Y entonces agarró al muchacho con tal rapidez que éste se encontró tratando de aferrarse a algo, empujando algo que ya no estaba allí, de modo que aún tenía la mano estirada cuando el vampiro lo apretó contra su pecho, con el cuello del chico bajo sus labios.
—¿Ves? —susurró el vampiro, y los largos labios sedosos se apartaron de sus dientes y los dos colmillos cayeron sobre la piel del muchacho. El muchacho tartamudeó y un sonido ronco y gutural salió de su garganta; su mano luchó por aferrarse a algo, se le abrieron los ojos sólo para hacerse grises y opacos a medida que el vampiro bebía. Y, mientras tanto, el vampiro parecía tranquilo como si estuviera durmiendo. Su pecho angosto se movía sutilmente con un suspiro que daba la impresión de subir lentamente del suelo y luego quedar suspendido con la misma gracia sonámbula. El muchacho dejó escapar un gemido y, cuando el vampiro lo dejó ir, lo mantuvo erguido con ambas manos y miró el rostro sudoroso y pálido, las manos caídas, los ojos entrecerrados.

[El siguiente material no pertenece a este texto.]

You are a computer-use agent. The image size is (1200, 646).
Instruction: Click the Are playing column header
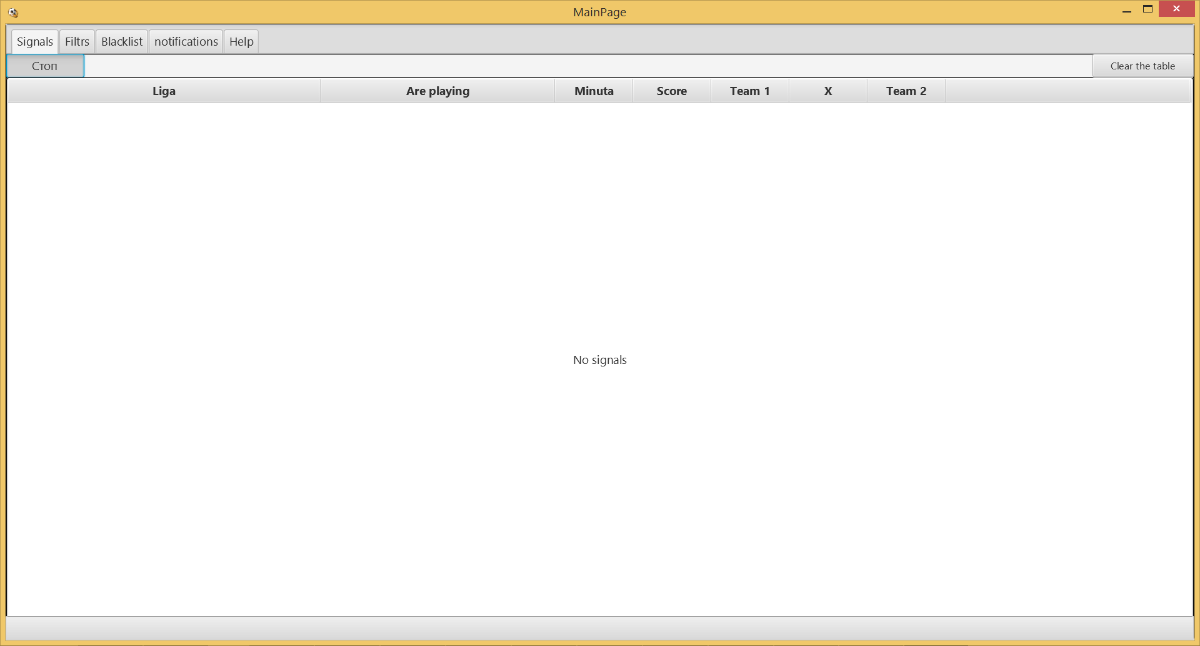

El muchacho gemía, tenía el labio inferior suelto y tembloroso como con náusea. Gimió más fuerte y se le cayó la cabeza hacia atrás y los ojos le dieron vueltas. El vampiro lo puso en la silla con suavidad. El muchacho trataba de hablar y las lágrimas que le brotaron ahora de los ojos parecieron provenir tanto del esfuerzo como de todo lo demás. Se le cayó la cabeza hacia adelante, pesada, ebriamente, y su mano descansó en la mesa. El vampiro se quedó mirándolo y su piel blanca adquirió un suave rojo luminoso. La piel de sus labios estaba oscura, casi como para reflejar esa luz; y las venas de sus sienes y sus manos eran meras huellas en su piel; y tenía el rostro juvenil y suave.
—¿... Moriré? —murmuró el muchacho cuando levantó la vista lentamente, con la boca húmeda y contraída—. ¿Moriré? —gruñó con los labios temblorosos.

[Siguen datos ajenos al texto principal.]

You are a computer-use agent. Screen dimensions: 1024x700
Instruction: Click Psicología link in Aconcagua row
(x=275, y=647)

—No lo sé —dijo el vampiro, y sonrió.
El muchacho pareció a punto de decir algo más, pero la mano que descansaba en la mesa resbaló hacia adelante y su cabeza cayó a un lado antes de que perdiera el conocimiento.
Cuando volvió a abrir los ojos, el muchacho vio el sol. Llenaba la ventana desnuda y sucia y, de este lado de su cara y su mano, estaba caliente. Por un momento, se quedó allí, con la cara contra la mesa y entonces, con un gran esfuerzo, se enderezó, respiró profundamente y, cerrando sus ojos, se llevó una mano al sitio donde el vampiro le había chupado la sangre. Cuando por accidente su otra mano tocó la banda de metal de arriba del magnetófono, dejó escapar un grito porque el metal estaba caliente.
Entonces se puso de pie, moviéndose torpemente, casi cayéndose, hasta que se apoyó con ambas manos sobre la palangana blanca para lavarse. Rápidamente hizo girar el grifo, se echó agua fría en la cara y se la secó con una toalla que colgaba de un clavo. Ahora respiraba normalmente y se quedó inmóvil, mirándose en el espejo sin sostenerse en ninguna parte. Luego miró su reloj. Fue como si el reloj lo sorprendiera, lo trajera más a la vida que el sol o el agua. E hizo una búsqueda rápida por la habitación, por el pasillo y, al no encontrar nada ni a nadie, volvió a sentarse en la silla. Entonces, sacando una libreta blanca del bolsillo y una pluma, los colocó sobre la mesa y apretó el botón del magnetófono. La cinta volvió hacia atrás rápidamente hasta que volvió a apretar. Cuando oyó la voz del vampiro, se inclinó hacia adelante, escuchando con suma atención, luego apretó nuevamente, buscando otra parte, la escuchó, pasó a otra. Pero entonces, por último, se le iluminó la cara mientras giraba la cinta y la voz dijo con un tono modelado: «Era un anochecer muy caluroso y, tan pronto como lo vi en Saint-Charles, me di cuenta de que tenía que ir a algún sitio...».
Y el chico anotó rápidamente.
«Lestat... cerca de la avenida Saint-Charles. Vieja casa ruinosa... Barrio pobre. Buscar rejas oxidadas.»
Y entonces, guardando la libreta en su chaqueta, reunió las cintas en su portafolios junto con el pequeño magnetófono y salió por el pasillo, deprisa, y bajó las escaleras hasta la calle, donde, frente al bar de la esquina, tenía estacionado su coche.